─── Material

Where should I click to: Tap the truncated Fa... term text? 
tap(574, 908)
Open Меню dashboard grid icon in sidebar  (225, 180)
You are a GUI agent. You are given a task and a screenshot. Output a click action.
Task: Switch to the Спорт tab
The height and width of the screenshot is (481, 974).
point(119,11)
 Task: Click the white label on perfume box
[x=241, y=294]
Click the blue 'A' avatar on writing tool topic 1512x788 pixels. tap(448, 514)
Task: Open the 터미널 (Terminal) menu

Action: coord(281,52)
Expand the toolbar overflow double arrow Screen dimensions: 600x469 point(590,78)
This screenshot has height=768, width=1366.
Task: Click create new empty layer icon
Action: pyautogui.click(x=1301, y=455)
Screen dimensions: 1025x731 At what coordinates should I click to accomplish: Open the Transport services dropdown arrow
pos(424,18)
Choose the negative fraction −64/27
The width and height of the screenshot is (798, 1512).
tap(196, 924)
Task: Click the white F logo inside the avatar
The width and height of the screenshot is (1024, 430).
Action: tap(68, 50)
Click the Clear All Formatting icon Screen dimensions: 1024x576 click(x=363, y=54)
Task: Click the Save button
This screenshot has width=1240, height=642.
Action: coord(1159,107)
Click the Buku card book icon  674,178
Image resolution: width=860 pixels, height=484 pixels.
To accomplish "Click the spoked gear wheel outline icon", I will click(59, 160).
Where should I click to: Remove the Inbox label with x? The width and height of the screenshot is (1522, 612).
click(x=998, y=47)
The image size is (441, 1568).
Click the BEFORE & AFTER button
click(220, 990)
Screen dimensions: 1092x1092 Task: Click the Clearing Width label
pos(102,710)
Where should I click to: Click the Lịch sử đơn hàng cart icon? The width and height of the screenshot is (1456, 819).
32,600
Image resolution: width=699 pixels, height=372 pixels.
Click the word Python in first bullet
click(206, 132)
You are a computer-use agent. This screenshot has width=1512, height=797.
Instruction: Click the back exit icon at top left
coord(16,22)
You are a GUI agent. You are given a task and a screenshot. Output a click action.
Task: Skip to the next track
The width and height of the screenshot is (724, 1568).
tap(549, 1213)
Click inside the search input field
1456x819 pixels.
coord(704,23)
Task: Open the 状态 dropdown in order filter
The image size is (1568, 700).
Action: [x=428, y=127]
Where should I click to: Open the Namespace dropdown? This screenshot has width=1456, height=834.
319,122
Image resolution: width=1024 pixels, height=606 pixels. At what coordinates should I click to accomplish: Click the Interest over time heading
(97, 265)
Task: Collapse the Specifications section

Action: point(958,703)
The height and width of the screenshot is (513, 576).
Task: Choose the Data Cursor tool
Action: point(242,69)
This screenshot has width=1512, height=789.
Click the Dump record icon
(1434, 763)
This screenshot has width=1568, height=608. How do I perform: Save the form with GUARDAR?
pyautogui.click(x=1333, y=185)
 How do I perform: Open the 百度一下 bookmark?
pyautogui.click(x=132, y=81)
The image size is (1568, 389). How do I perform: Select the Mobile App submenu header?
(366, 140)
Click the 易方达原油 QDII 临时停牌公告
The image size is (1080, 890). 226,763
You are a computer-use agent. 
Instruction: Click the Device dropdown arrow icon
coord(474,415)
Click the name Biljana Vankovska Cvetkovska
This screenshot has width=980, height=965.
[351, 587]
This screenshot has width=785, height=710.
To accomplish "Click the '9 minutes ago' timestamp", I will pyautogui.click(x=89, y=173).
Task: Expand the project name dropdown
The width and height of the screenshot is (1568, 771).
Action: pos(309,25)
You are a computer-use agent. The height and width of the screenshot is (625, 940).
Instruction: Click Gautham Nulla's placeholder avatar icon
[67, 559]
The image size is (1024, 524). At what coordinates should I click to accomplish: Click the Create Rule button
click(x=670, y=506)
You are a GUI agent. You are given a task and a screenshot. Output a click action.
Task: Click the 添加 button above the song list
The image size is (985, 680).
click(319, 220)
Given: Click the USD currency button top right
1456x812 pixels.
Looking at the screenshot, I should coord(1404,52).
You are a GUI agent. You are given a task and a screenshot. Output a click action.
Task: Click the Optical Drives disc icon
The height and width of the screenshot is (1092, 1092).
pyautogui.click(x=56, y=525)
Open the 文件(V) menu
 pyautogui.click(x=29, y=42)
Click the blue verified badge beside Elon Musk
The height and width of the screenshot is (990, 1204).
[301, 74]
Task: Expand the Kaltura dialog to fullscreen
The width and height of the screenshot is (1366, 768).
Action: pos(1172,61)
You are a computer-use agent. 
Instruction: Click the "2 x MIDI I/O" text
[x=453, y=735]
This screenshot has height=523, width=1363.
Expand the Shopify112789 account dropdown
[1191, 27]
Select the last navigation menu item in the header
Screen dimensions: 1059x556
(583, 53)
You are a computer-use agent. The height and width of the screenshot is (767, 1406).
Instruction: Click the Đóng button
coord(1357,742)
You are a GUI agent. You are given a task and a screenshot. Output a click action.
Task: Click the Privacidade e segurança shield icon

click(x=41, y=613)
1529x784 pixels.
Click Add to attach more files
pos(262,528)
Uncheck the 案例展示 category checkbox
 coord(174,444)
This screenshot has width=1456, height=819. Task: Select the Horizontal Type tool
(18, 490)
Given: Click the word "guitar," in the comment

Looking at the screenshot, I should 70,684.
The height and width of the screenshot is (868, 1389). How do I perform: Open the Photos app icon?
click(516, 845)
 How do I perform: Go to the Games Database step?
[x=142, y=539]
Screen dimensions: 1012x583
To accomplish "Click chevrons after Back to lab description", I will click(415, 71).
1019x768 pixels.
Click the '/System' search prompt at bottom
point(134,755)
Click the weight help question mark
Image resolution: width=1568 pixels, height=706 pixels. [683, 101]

──────

**What you will do:** Extract every one of the lines above and reproduce them verbatim, from the first to the last.

**Solution for this problem:**
Where should I click to: Tap the truncated Fa... term text? 
tap(574, 908)
Open Меню dashboard grid icon in sidebar  (225, 180)
You are a GUI agent. You are given a task and a screenshot. Output a click action.
Task: Switch to the Спорт tab
The height and width of the screenshot is (481, 974).
point(119,11)
 Task: Click the white label on perfume box
[x=241, y=294]
Click the blue 'A' avatar on writing tool topic 1512x788 pixels. tap(448, 514)
Task: Open the 터미널 (Terminal) menu

Action: coord(281,52)
Expand the toolbar overflow double arrow Screen dimensions: 600x469 point(590,78)
This screenshot has height=768, width=1366.
Task: Click create new empty layer icon
Action: pyautogui.click(x=1301, y=455)
Screen dimensions: 1025x731 At what coordinates should I click to accomplish: Open the Transport services dropdown arrow
pos(424,18)
Choose the negative fraction −64/27
The width and height of the screenshot is (798, 1512).
tap(196, 924)
Task: Click the white F logo inside the avatar
The width and height of the screenshot is (1024, 430).
Action: tap(68, 50)
Click the Clear All Formatting icon Screen dimensions: 1024x576 click(x=363, y=54)
Task: Click the Save button
This screenshot has width=1240, height=642.
Action: coord(1159,107)
Click the Buku card book icon  674,178
Image resolution: width=860 pixels, height=484 pixels.
To accomplish "Click the spoked gear wheel outline icon", I will click(59, 160).
Where should I click to: Remove the Inbox label with x? The width and height of the screenshot is (1522, 612).
click(x=998, y=47)
The image size is (441, 1568).
Click the BEFORE & AFTER button
click(220, 990)
Screen dimensions: 1092x1092 Task: Click the Clearing Width label
pos(102,710)
Where should I click to: Click the Lịch sử đơn hàng cart icon? The width and height of the screenshot is (1456, 819).
32,600
Image resolution: width=699 pixels, height=372 pixels.
Click the word Python in first bullet
click(206, 132)
You are a computer-use agent. This screenshot has width=1512, height=797.
Instruction: Click the back exit icon at top left
coord(16,22)
You are a GUI agent. You are given a task and a screenshot. Output a click action.
Task: Skip to the next track
The width and height of the screenshot is (724, 1568).
tap(549, 1213)
Click inside the search input field
1456x819 pixels.
coord(704,23)
Task: Open the 状态 dropdown in order filter
The image size is (1568, 700).
Action: [x=428, y=127]
Where should I click to: Open the Namespace dropdown? This screenshot has width=1456, height=834.
319,122
Image resolution: width=1024 pixels, height=606 pixels. At what coordinates should I click to accomplish: Click the Interest over time heading
(97, 265)
Task: Collapse the Specifications section

Action: point(958,703)
The height and width of the screenshot is (513, 576).
Task: Choose the Data Cursor tool
Action: point(242,69)
This screenshot has width=1512, height=789.
Click the Dump record icon
(1434, 763)
This screenshot has width=1568, height=608. How do I perform: Save the form with GUARDAR?
pyautogui.click(x=1333, y=185)
 How do I perform: Open the 百度一下 bookmark?
pyautogui.click(x=132, y=81)
The image size is (1568, 389). How do I perform: Select the Mobile App submenu header?
(366, 140)
Click the 易方达原油 QDII 临时停牌公告
The image size is (1080, 890). 226,763
You are a computer-use agent. 
Instruction: Click the Device dropdown arrow icon
coord(474,415)
Click the name Biljana Vankovska Cvetkovska
This screenshot has width=980, height=965.
[351, 587]
This screenshot has width=785, height=710.
To accomplish "Click the '9 minutes ago' timestamp", I will pyautogui.click(x=89, y=173).
Task: Expand the project name dropdown
The width and height of the screenshot is (1568, 771).
Action: pos(309,25)
You are a computer-use agent. The height and width of the screenshot is (625, 940).
Instruction: Click Gautham Nulla's placeholder avatar icon
[67, 559]
The image size is (1024, 524). At what coordinates should I click to accomplish: Click the Create Rule button
click(x=670, y=506)
You are a GUI agent. You are given a task and a screenshot. Output a click action.
Task: Click the 添加 button above the song list
The image size is (985, 680).
click(319, 220)
Given: Click the USD currency button top right
1456x812 pixels.
Looking at the screenshot, I should coord(1404,52).
You are a GUI agent. You are given a task and a screenshot. Output a click action.
Task: Click the Optical Drives disc icon
The height and width of the screenshot is (1092, 1092).
pyautogui.click(x=56, y=525)
Open the 文件(V) menu
 pyautogui.click(x=29, y=42)
Click the blue verified badge beside Elon Musk
The height and width of the screenshot is (990, 1204).
[301, 74]
Task: Expand the Kaltura dialog to fullscreen
The width and height of the screenshot is (1366, 768).
Action: pos(1172,61)
You are a computer-use agent. 
Instruction: Click the "2 x MIDI I/O" text
[x=453, y=735]
This screenshot has height=523, width=1363.
Expand the Shopify112789 account dropdown
[1191, 27]
Select the last navigation menu item in the header
Screen dimensions: 1059x556
(583, 53)
You are a computer-use agent. The height and width of the screenshot is (767, 1406).
Instruction: Click the Đóng button
coord(1357,742)
You are a GUI agent. You are given a task and a screenshot. Output a click action.
Task: Click the Privacidade e segurança shield icon

click(x=41, y=613)
1529x784 pixels.
Click Add to attach more files
pos(262,528)
Uncheck the 案例展示 category checkbox
 coord(174,444)
This screenshot has width=1456, height=819. Task: Select the Horizontal Type tool
(18, 490)
Given: Click the word "guitar," in the comment

Looking at the screenshot, I should 70,684.
The height and width of the screenshot is (868, 1389). How do I perform: Open the Photos app icon?
click(516, 845)
 How do I perform: Go to the Games Database step?
[x=142, y=539]
Screen dimensions: 1012x583
To accomplish "Click chevrons after Back to lab description", I will click(415, 71).
1019x768 pixels.
Click the '/System' search prompt at bottom
point(134,755)
Click the weight help question mark
Image resolution: width=1568 pixels, height=706 pixels. [683, 101]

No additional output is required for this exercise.